MANHATTAN (CN) - The government rested its case Wednesday against Galleon hedge fund co-founder Raj Rajaratnam, the alleged ringleader of the largest insider trading scheme in history, with an FBI agent tabulating the executive's allegedly ill-gotten gains using a calculator on the witness stand.

Prosecutors previously had said that Rajaratnam made $45 million on insider-trading, but Special Agent James Barnacle reportedly crunched the numbers to a substantially larger $63.8 million.

U.S. District Judge Richard Holwell has not yet decided on Rajaratnam's motion for acquittal on all counts. But prosecutor Reed Brodsky says that "overwhelming evidence," including wiretaps, e-mails and cooperating witness testimony, points to his participation in insider trading.

Before the defense presents its case on Monday morning, prosecutors will fight to bar the admission of Rajaratnam's key expert witness, University of Rochester Professor Gregg A. Jarrell, who is expected to testify that Rajaratnam traded on publicly available information, not inside tips.

In a 22-page motion to exclude his testimony, Assistant U.S. Attorney Jonathan Streeter wrote that other judges expressed "deep skepticism" of Jarrell's testimony in insider trading trials.

U.S. District Judge Richard Sullivan shot down one of Jarrell's arguments in U.S. v. Contorinis by saying, "The fact that other people traded that day proves that [the defendant] didn't have inside information? ... I'm just not seeing it," the motion states.

Prosecutors say that Jarrell withdrew as an expert from that case before he could be barred from testifying.

Jarrell was also barred from testifying in two other cases involving Countrywide Financial and Citadel Broadcasting, according to the motion.

Defense attorneys responded in a 22-page reply motion that Jarrell has qualified as an expert "numerous times" for other securities fraud cases.
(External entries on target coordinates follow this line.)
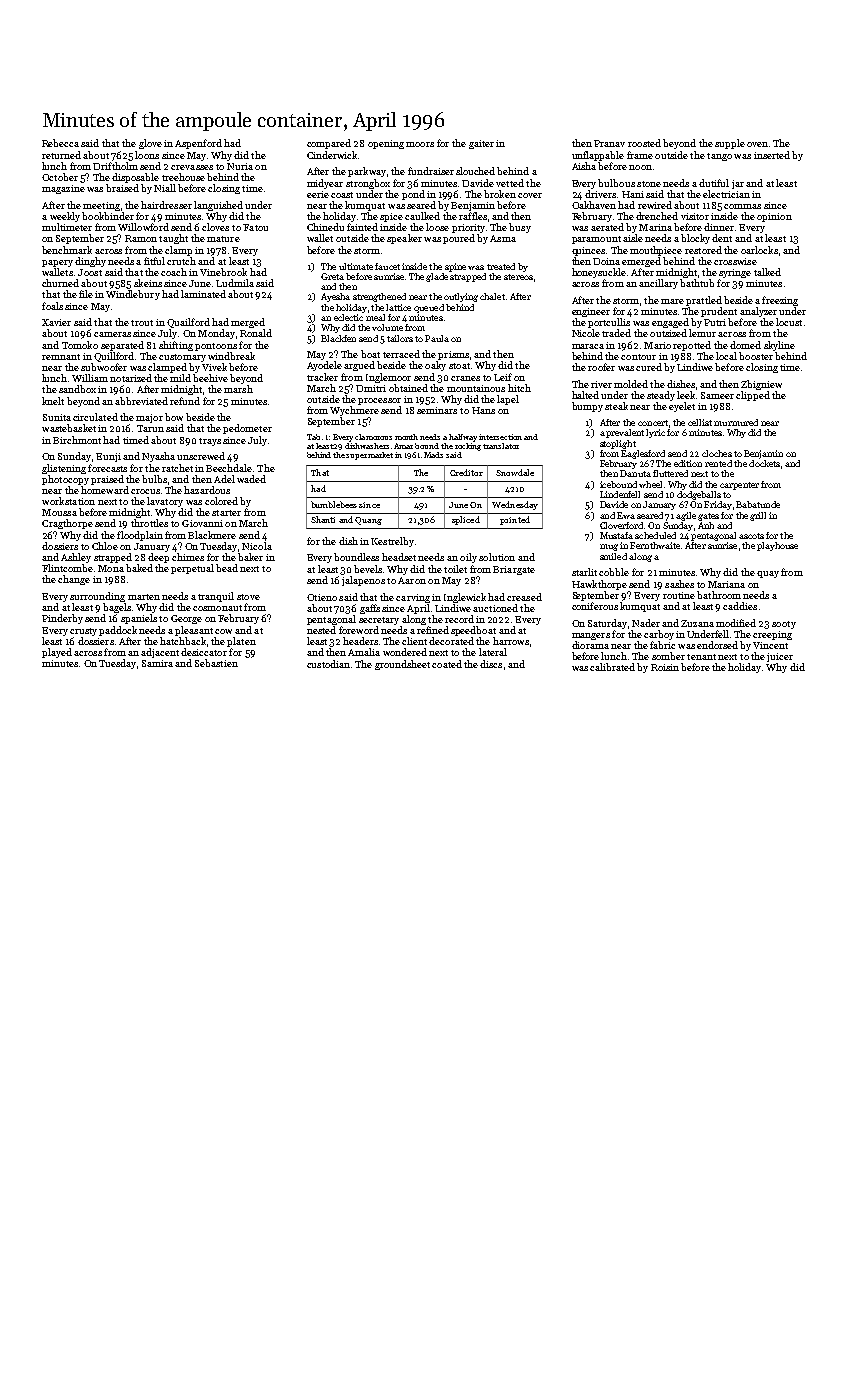 The height and width of the screenshot is (1400, 849). Describe the element at coordinates (95, 417) in the screenshot. I see `circulated` at that location.
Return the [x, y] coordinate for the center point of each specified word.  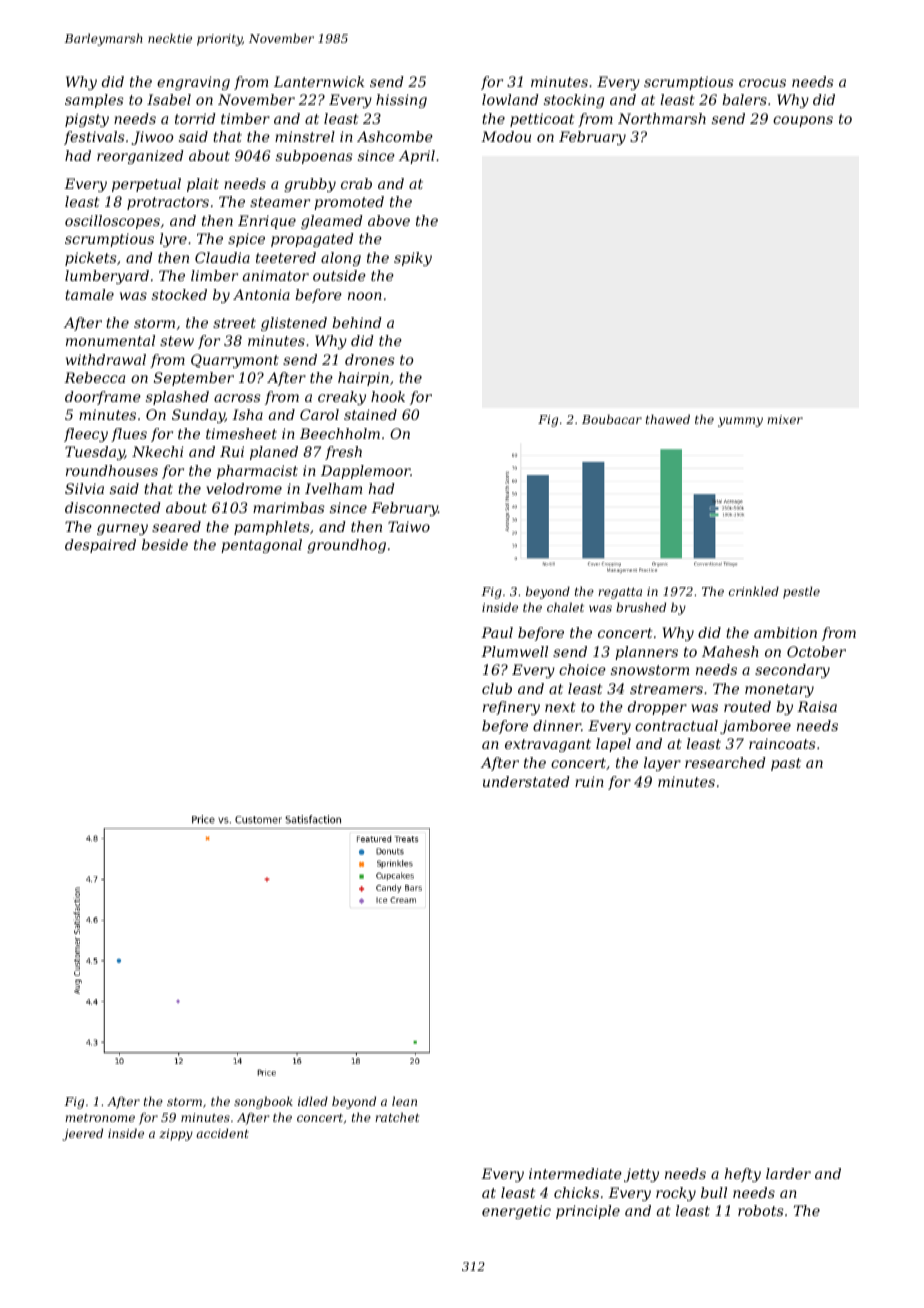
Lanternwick [319, 81]
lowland [510, 99]
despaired [100, 546]
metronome [100, 1118]
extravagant [548, 745]
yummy [740, 422]
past [786, 764]
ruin [589, 781]
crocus [762, 83]
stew [177, 341]
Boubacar [612, 419]
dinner [557, 725]
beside [165, 544]
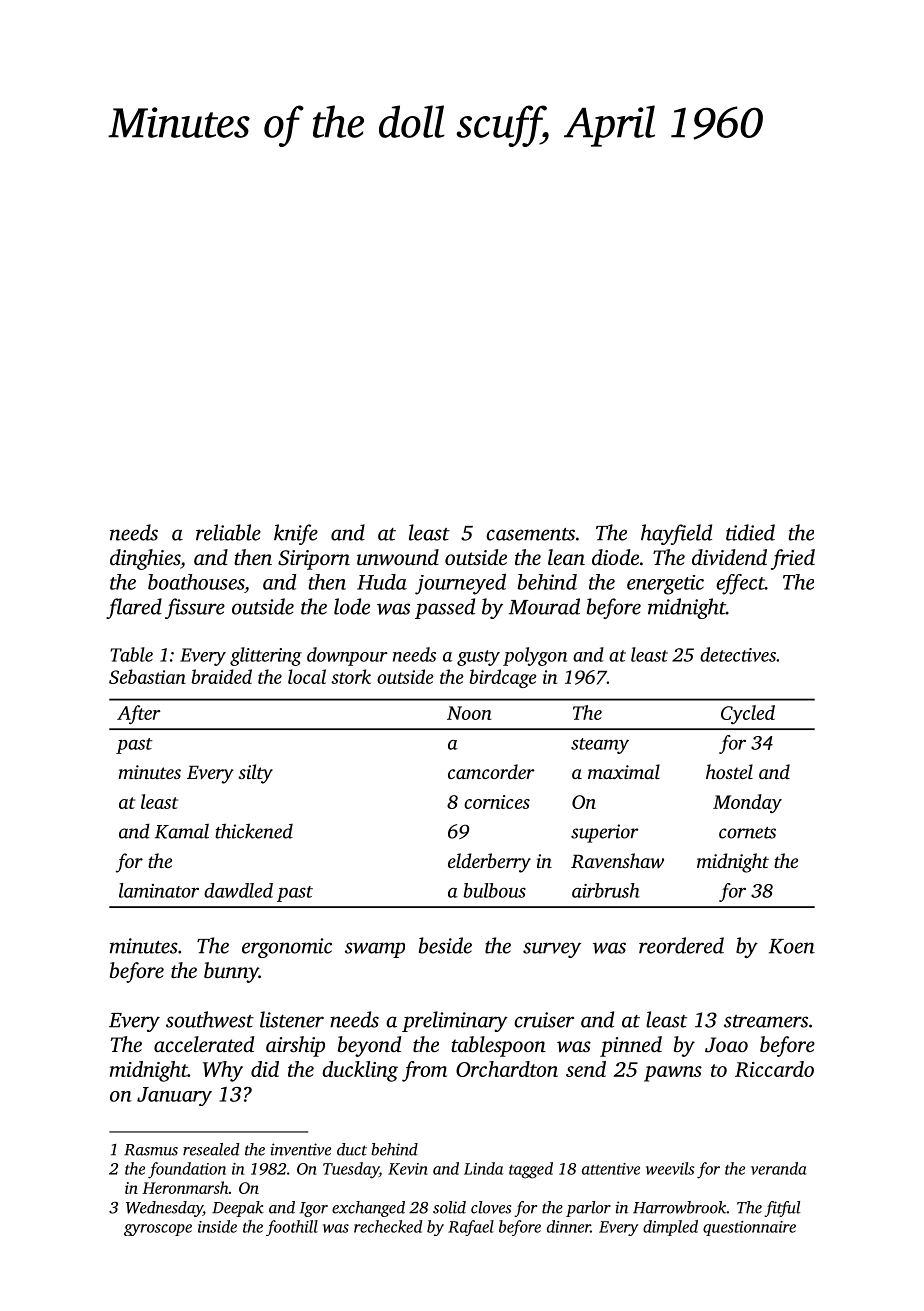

"The government's Motion to Preclude Expert Testimony does not challenge Professor Jarrell's qualifications, his methodology, or the helpfulness of his opinions to the jury, which are the three requirements for admissibility set forth by the Supreme Court," defense attorney Terence Lynam wrote.

Both sides will face off over the expert's admissibility on Friday morning.